Yes, that IS a lot of beer! The announcement on the Ministry of Tourism and Antiques Facebook page (with photos) by Dr. Mustafa Waziri, Secretary General of the Supreme Council of Antiquities, explains that the brewery dates to the time of King Narmer, who reigned around 3100 BCE in the 1st Dynasty and is believed by some to have been responsible for the unification of Upper and Lower Egypt. That belief is based on the Narmer Palette, an engraved tablet discovered around 1897 which shows Narmer wearing the crown of Upper Egypt on one side and the crown of Lower Egypt on the other. While attributing the unification to Narmer is still debated, the size of this brewery won’t be.
“It consists of eight large sectors with an area of 20 m length x 2.5 m width x 0.4 m depth, which were used as units for beer production, as each sector contained There are about 40 earthenware ponds arranged in two rows to heat the mixture of grains and water, and each basin is held in place by supports made of clay and placed vertically in the form of rings.”
While the existence of the beer ‘factory’ has been known from writings since the early 1900s, its exact location was unknown until the joint mission co-chaired by Dr. Matthew Adams of the Institute of Fine Arts, New York University, and Deborah Vischak, assistant professor of ancient Egyptian art history and archaeology at Princeton University, found it. Abydos, on the west side of the Nile River 450 km (280 miles) south of Cairo, is a well known archeological site due to its constant occupation from Egypt’s early existence to Roman times. It is perhaps most famous for its monuments honoring Osiris, god of underworld and judge of souls – which explains the location in the massive necropolis. The brewery confirms the use of beer in sacrificial and funeral rites of ancient Egyptians.
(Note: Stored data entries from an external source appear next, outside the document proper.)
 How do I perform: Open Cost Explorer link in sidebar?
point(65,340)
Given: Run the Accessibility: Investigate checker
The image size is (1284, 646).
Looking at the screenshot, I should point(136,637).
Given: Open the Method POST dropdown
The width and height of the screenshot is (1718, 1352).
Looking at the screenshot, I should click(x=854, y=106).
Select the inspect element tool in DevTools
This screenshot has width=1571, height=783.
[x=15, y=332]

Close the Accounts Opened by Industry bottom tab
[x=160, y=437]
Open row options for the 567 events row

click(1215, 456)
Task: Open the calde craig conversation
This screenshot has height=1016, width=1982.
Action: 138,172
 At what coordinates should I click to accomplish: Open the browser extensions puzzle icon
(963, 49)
A LOT of beer. The brewery’s capacity was about 22,400 liters or 6,000 gallons at a time, so that meant a lot of funerals or a lot of drunken mourners at a few funerals. In either case, the Ministry of Tourism and Antiques hopes it will attract a lot of tourists once the pandemic subsides and travel resumes. While the old brewery can’t be fired up again, a new microbrewery making the old recipe might be an interesting attraction at what appears to be the oldest brewery in the world.